De vez en cuando, el
cine trae alguna sorpresa inesperada. En esta ocasión, se trata de la única
película como director de James Cagney que, además, es versión de aquella otra
titulada El cuervo,de Frank Tuttle, y
que supuso la primera y afortunada reunión entre Alan Ladd y Veronica Lake. No
cabe duda de que las hechuras de esta película son de serie B, empezando por un
reparto encabezado por William Bishop, fallecido poco después del estreno,
experto jinete en paisajes baratos del Oeste; Yvette Vickers, un año más tarde
muy conocida por ser la protagonista de El
ataque de la mujer de cincuenta pies; Georgann Johnson, felizmente en
activo con una larguísima carrera en la pequeña pantalla; y Robert Ivers, quizá
el mejor de todos ellos, actor de corta filmografía y largos villanos que se
centró, sobre todo, en la televisión. Cagney sabe que la ambigüedad del
personaje protagonista, interpretado por Ivers, es el mayor activo de la
historia. Al fin y al cabo, es un asesino al que le encargan dos trabajos y le
pagan con dinero marcado. La traición está servida y el profesional de las
armas tratará de buscar venganza entre los de su misma calaña.
Basada en un relato de
Graham Greene, Cagney se ocupa en mostrar a ese asesino en su lado más
impasible y, al mismo tiempo, da razones al espectador para intuir el
sufrimiento que le acompaña en su interior. No es un novato, pero no es tan
abrumadoramente impasible. Con ese papel que él hubiera interpretado con los
ojos cerrados, Cagney muestra simpatía aunque, en su contra, juega, quizá, la
dirección algo rutinaria y previsible, pero hay un par de excelentes escenas de
acción, una más que aceptable dirección de actores con un material bastante
corto, y la certeza de que Cagney sabía lo que estaba haciendo a cada minuto.
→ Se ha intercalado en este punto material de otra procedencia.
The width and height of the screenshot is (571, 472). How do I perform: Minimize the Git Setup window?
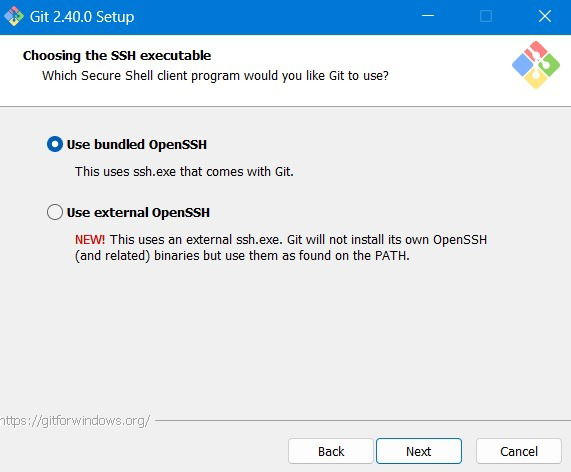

Sólo aceptó dirigir el guión como favor a uno de sus mejores amigos, el
productor A. C. Lyle.
Sé que los más curiosos
que no conocen la película podrán entretejer la sospecha de que, tal vez, este
esfuerzo de James Cagney podría ser una joya escondida como en su momento fue La noche del cazador, de Charles
Laughton. No. No es tan buena. Ni tan rompedora. Ni tan tenebrosa. Ni tan
atinada. Es una película hecha con esmero, con poco metálico y bastante
ingenio, que se adscribe dentro del género negro con comodidad y que, en todo
momento, es bastante consciente de sus limitaciones. Merece ser descubierta,
pero no es una obra maestra ni de lejos. Es trepidante y de cierto ritmo, con
motivaciones claras y resultados algo más que aceptables. Es Cagney tratando de
sacar algo de un saco prácticamente vacío. Nunca más volvió a ponerse tras las
cámaras. Siempre dijo que no estaba interesado en la dirección, que aprendió de
muchos porque veía lo que hacían, pero que no estaba hecho para narrar
historias. Él era la historia.
Así que es posible que
sea agradable acompañar al protagonista en su atajo al infierno. El cargador
está a punto y ese individuo, Kyle Niles, debe cumplir con su trabajo y también
con su moral. En ese punto, puede que asistamos a una imposible mezcla entre
Elisha Cook Jr., y James Dean, pero eso tendrán que juzgarlo los mismos que
saben que, por mucha piedad que inspire, el diablo está esperando al asesino.